Dataset items
***
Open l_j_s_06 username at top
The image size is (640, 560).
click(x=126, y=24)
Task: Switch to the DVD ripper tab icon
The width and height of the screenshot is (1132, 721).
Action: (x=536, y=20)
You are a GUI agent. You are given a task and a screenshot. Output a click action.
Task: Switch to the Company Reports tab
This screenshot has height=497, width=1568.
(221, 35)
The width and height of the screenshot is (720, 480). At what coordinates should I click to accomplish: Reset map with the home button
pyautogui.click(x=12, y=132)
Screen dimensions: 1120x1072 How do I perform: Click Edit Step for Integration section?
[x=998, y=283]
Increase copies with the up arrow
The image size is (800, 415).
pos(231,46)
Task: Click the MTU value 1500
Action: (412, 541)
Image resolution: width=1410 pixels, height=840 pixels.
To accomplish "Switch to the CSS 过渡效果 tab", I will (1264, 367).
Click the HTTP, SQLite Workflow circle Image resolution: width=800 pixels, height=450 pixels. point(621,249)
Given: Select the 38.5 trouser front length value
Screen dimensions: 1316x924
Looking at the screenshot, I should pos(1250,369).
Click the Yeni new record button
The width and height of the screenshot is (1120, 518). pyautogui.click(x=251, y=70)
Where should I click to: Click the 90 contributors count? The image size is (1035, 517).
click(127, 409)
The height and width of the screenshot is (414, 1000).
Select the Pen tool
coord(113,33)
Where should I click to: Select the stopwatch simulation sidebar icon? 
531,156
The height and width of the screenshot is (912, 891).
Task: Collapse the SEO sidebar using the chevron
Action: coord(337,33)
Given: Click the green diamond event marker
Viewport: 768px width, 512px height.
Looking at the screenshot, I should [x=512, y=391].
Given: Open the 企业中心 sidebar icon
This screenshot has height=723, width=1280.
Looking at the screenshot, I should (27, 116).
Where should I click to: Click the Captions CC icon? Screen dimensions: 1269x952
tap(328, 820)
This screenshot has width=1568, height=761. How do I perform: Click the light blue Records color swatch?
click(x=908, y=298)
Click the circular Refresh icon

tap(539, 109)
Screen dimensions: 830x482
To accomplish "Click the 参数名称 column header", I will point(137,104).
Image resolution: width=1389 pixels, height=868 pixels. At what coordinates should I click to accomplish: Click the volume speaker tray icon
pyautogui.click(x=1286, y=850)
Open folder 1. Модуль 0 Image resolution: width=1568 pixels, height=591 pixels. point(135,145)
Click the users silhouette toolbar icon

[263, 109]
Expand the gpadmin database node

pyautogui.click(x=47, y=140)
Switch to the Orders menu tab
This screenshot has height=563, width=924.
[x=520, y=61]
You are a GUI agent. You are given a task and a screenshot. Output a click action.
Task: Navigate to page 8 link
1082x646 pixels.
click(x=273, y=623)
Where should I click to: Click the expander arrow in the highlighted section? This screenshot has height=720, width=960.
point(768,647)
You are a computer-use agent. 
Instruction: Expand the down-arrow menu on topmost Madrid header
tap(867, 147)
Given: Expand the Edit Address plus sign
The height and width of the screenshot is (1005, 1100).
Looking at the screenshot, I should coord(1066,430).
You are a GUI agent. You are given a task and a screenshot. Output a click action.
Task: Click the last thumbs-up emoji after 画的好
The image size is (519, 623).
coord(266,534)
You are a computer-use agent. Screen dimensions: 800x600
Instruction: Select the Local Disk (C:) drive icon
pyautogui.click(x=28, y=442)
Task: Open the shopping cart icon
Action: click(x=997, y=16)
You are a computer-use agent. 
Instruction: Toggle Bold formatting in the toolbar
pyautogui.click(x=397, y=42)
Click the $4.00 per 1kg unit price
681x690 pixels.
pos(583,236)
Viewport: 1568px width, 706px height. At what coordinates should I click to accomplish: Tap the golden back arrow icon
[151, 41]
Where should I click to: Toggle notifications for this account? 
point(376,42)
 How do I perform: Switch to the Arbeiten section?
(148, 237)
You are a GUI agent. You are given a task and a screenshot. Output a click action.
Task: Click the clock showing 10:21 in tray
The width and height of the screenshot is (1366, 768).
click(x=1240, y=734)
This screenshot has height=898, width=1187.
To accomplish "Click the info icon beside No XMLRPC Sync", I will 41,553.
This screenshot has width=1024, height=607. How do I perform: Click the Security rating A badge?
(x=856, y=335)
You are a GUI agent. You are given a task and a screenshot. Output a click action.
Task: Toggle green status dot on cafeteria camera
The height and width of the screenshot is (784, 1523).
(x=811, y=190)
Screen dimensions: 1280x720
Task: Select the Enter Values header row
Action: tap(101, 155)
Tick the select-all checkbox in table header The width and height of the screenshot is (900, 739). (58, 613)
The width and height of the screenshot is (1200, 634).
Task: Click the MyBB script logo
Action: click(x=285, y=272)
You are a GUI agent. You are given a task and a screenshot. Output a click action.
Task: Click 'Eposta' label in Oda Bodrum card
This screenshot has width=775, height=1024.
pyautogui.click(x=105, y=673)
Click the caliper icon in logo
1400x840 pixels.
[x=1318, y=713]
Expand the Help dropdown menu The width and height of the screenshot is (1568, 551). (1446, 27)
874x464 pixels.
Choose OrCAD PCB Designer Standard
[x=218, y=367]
***
Task to complete: For each record above, output it exactly as written.

Answer to the problem:
Open l_j_s_06 username at top
The image size is (640, 560).
click(x=126, y=24)
Task: Switch to the DVD ripper tab icon
The width and height of the screenshot is (1132, 721).
Action: (x=536, y=20)
You are a GUI agent. You are given a task and a screenshot. Output a click action.
Task: Switch to the Company Reports tab
This screenshot has height=497, width=1568.
(221, 35)
The width and height of the screenshot is (720, 480). At what coordinates should I click to accomplish: Reset map with the home button
pyautogui.click(x=12, y=132)
Screen dimensions: 1120x1072 How do I perform: Click Edit Step for Integration section?
[x=998, y=283]
Increase copies with the up arrow
The image size is (800, 415).
pos(231,46)
Task: Click the MTU value 1500
Action: (412, 541)
Image resolution: width=1410 pixels, height=840 pixels.
To accomplish "Switch to the CSS 过渡效果 tab", I will (1264, 367).
Click the HTTP, SQLite Workflow circle Image resolution: width=800 pixels, height=450 pixels. point(621,249)
Given: Select the 38.5 trouser front length value
Screen dimensions: 1316x924
Looking at the screenshot, I should pos(1250,369).
Click the Yeni new record button
The width and height of the screenshot is (1120, 518). pyautogui.click(x=251, y=70)
Where should I click to: Click the 90 contributors count? The image size is (1035, 517).
click(127, 409)
The height and width of the screenshot is (414, 1000).
Select the Pen tool
coord(113,33)
Where should I click to: Select the stopwatch simulation sidebar icon? 
531,156
The height and width of the screenshot is (912, 891).
Task: Collapse the SEO sidebar using the chevron
Action: coord(337,33)
Given: Click the green diamond event marker
Viewport: 768px width, 512px height.
Looking at the screenshot, I should [x=512, y=391].
Given: Open the 企业中心 sidebar icon
This screenshot has height=723, width=1280.
Looking at the screenshot, I should (27, 116).
Where should I click to: Click the Captions CC icon? Screen dimensions: 1269x952
tap(328, 820)
This screenshot has width=1568, height=761. How do I perform: Click the light blue Records color swatch?
click(x=908, y=298)
Click the circular Refresh icon

tap(539, 109)
Screen dimensions: 830x482
To accomplish "Click the 参数名称 column header", I will point(137,104).
Image resolution: width=1389 pixels, height=868 pixels. At what coordinates should I click to accomplish: Click the volume speaker tray icon
pyautogui.click(x=1286, y=850)
Open folder 1. Модуль 0 Image resolution: width=1568 pixels, height=591 pixels. point(135,145)
Click the users silhouette toolbar icon

[263, 109]
Expand the gpadmin database node

pyautogui.click(x=47, y=140)
Switch to the Orders menu tab
This screenshot has height=563, width=924.
[x=520, y=61]
You are a GUI agent. You are given a task and a screenshot. Output a click action.
Task: Navigate to page 8 link
1082x646 pixels.
click(x=273, y=623)
Where should I click to: Click the expander arrow in the highlighted section? This screenshot has height=720, width=960.
point(768,647)
You are a computer-use agent. 
Instruction: Expand the down-arrow menu on topmost Madrid header
tap(867, 147)
Given: Expand the Edit Address plus sign
The height and width of the screenshot is (1005, 1100).
Looking at the screenshot, I should coord(1066,430).
You are a GUI agent. You are given a task and a screenshot. Output a click action.
Task: Click the last thumbs-up emoji after 画的好
The image size is (519, 623).
coord(266,534)
You are a computer-use agent. Screen dimensions: 800x600
Instruction: Select the Local Disk (C:) drive icon
pyautogui.click(x=28, y=442)
Task: Open the shopping cart icon
Action: click(x=997, y=16)
You are a computer-use agent. 
Instruction: Toggle Bold formatting in the toolbar
pyautogui.click(x=397, y=42)
Click the $4.00 per 1kg unit price
681x690 pixels.
pos(583,236)
Viewport: 1568px width, 706px height. At what coordinates should I click to accomplish: Tap the golden back arrow icon
[151, 41]
Where should I click to: Toggle notifications for this account? 
point(376,42)
 How do I perform: Switch to the Arbeiten section?
(148, 237)
You are a GUI agent. You are given a task and a screenshot. Output a click action.
Task: Click the clock showing 10:21 in tray
The width and height of the screenshot is (1366, 768).
click(x=1240, y=734)
This screenshot has height=898, width=1187.
To accomplish "Click the info icon beside No XMLRPC Sync", I will 41,553.
This screenshot has width=1024, height=607. How do I perform: Click the Security rating A badge?
(x=856, y=335)
You are a GUI agent. You are given a task and a screenshot. Output a click action.
Task: Toggle green status dot on cafeteria camera
The height and width of the screenshot is (784, 1523).
(x=811, y=190)
Screen dimensions: 1280x720
Task: Select the Enter Values header row
Action: tap(101, 155)
Tick the select-all checkbox in table header The width and height of the screenshot is (900, 739). (58, 613)
The width and height of the screenshot is (1200, 634).
Task: Click the MyBB script logo
Action: click(x=285, y=272)
You are a GUI agent. You are given a task and a screenshot. Output a click action.
Task: Click 'Eposta' label in Oda Bodrum card
This screenshot has width=775, height=1024.
pyautogui.click(x=105, y=673)
Click the caliper icon in logo
1400x840 pixels.
[x=1318, y=713]
Expand the Help dropdown menu The width and height of the screenshot is (1568, 551). (1446, 27)
874x464 pixels.
Choose OrCAD PCB Designer Standard
[x=218, y=367]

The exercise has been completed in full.